■ Data to use:
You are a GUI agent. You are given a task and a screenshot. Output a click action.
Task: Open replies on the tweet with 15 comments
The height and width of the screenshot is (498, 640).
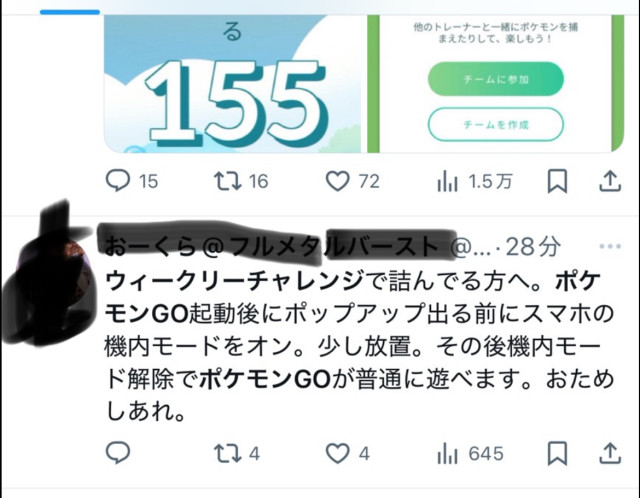coord(131,181)
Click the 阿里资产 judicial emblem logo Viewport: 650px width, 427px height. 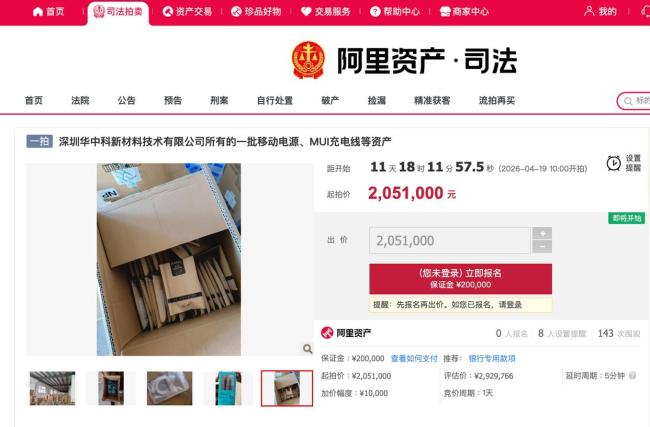pos(308,60)
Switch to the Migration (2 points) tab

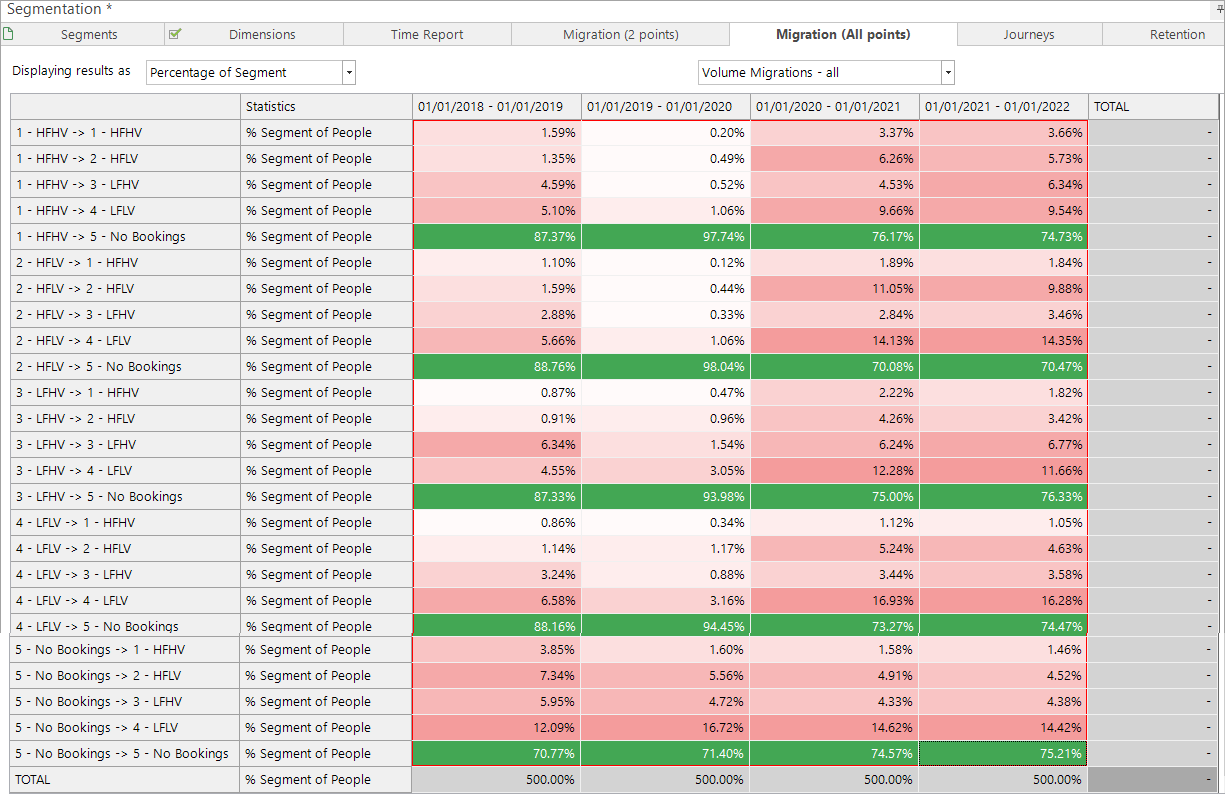coord(621,34)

■ Your instructions:
Pull out each line of the entries above that contains the word "screenshot". Case counts.

■ Expected output:
You are a GUI agent. You are given a task and a screenshot. Output a click action.
The height and width of the screenshot is (498, 640).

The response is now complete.